Nationalgeographic.co.id—Bambu tidak bisa dianggap sebagai sekadar rerumputan yang harus ditebang. Masyarakat adat seperti beberapa tempat di Sulawesi Tengah, menggunakannya sebagai bahan dasar bangunan tradisionalnya seperti rumah dan lumbung padi. Inilah yang menjadi siasat masyarakat tradisional untuk mitigasi bencana banjir.
Jamil, Ketua Kelompok Tani Hutan (KTH) Singganipura Salua dari Kecamatan Kulawi, Kabupaten Sigi, Sulawesi Tengah mengungkapkan, gempa bumi di tahun 2018 mengakibatkan bentang alam terganggu.
Jamil berasal dari Desa Salua yang aliran sungai terdekatnya berasal dari Taman Nasional Lore Lindu.
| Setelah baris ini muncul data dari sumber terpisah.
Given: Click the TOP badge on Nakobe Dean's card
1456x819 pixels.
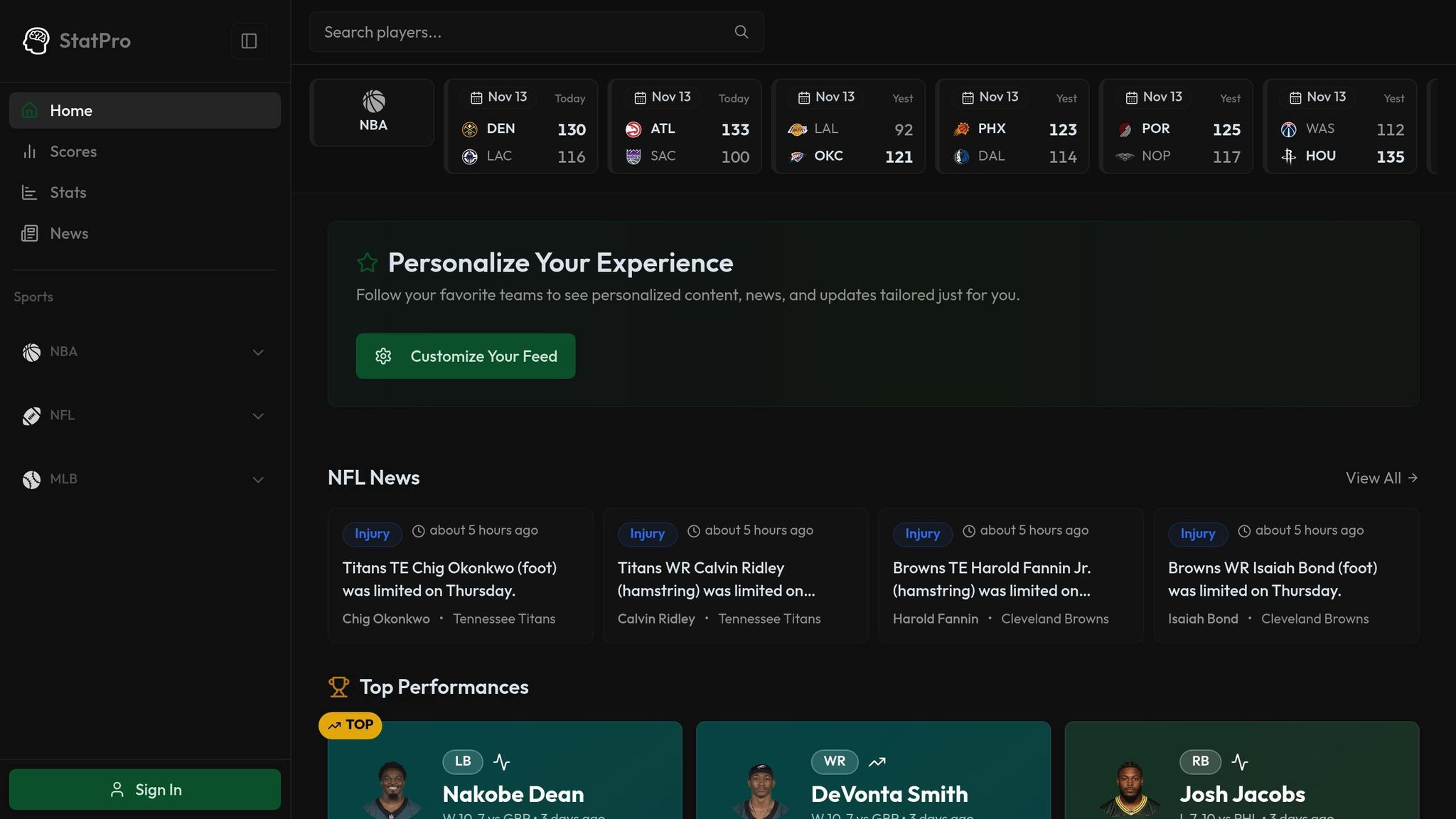Looking at the screenshot, I should coord(350,725).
Gempa membuat aliran air tersendat dan mengering. Hingga pada hari ketiga setelah gempa, hujan tinggi datang mengakibatkan air dari dataran atas turun begitu deras.
Rumah tradisional yang terbuat dari bambu terbukti bisa menahan limpahan banjir membasahi bagian dalam rumah. Akan tetapi, beberapa rumah rusak akibat gempa.
"Gempa [tahun] 2018 itu semua diubah jadi kayu semua," kata Jamil saat dijumpai dalam kegiatan Telusur Komoditas Lestari di Desa Bobo, Kecamatan Palolo pada Minggu, 25 Juni 2023. Kegiatan ini merupakan bagian dari rangkaian Festival Lestari V yang diadakan oleh Lingkar Temu Kabupaten Lestari (LTKL).
Penggunaan kayu ini disebabkan bantuan yang datang dari Palu dan Sigi yang tidak menyertakan bambu. Masyarakat pun terpaksa menggunakannya demi membangun kembali tempat tinggal. "Namun setelah bambu tumbuh, belakangan, mereka balik lagi dengan bambu [sebagai bahan bangunan] untuk rumah tradisional," sambungnya.
Masalahnya, tidak semua masyarakat di Kabupaten Sigi sadar akan pentingnya bambu sebagai mitigasi. Banyak rumah yang justru lebih memilih menggunakan konstruksi batu yang menghasilkan pencemaran lingkungan.
Sementara bambu di perkebunan, justru ditebang karena dianggap sebagai rerumputan yang mengganggu pembukaan lahan. Padahal, menurut sebuah studi Nature India tahun 2021 mengungkapkan, setiap bagian dari bambu punya peran penting dalam penyerapan karbon.
Sadar akan berkurangnya jumlah bambu, Jamil dan rekan-rekannya di KTH Singganipura Salua berupaya membudidayakannya sejak 2017. Mereka menanam bambu di sepanjang aliran Sungai Palu di Desa Salua agar mencegah ancaman banjir.
"Sudah 2.000 pohon (bambu) kita tanam betul dengan bambu lokal itu untuk memitigasi bencana, karena desa kami (Desa Salua) itu memang rawan dengan bencana banjir," terang Jamil. Melalui kelompok tani itu, dia dan 14 orang lainnya di Desa Salua menyerukan larangan penebangan bambu.
"Atau [cara lainnya] memotivasi membuat kerajinan dari bambu seperti kursi bambu, jadi ada manfaatnya dari segi ekonomi," lanjut Jamil.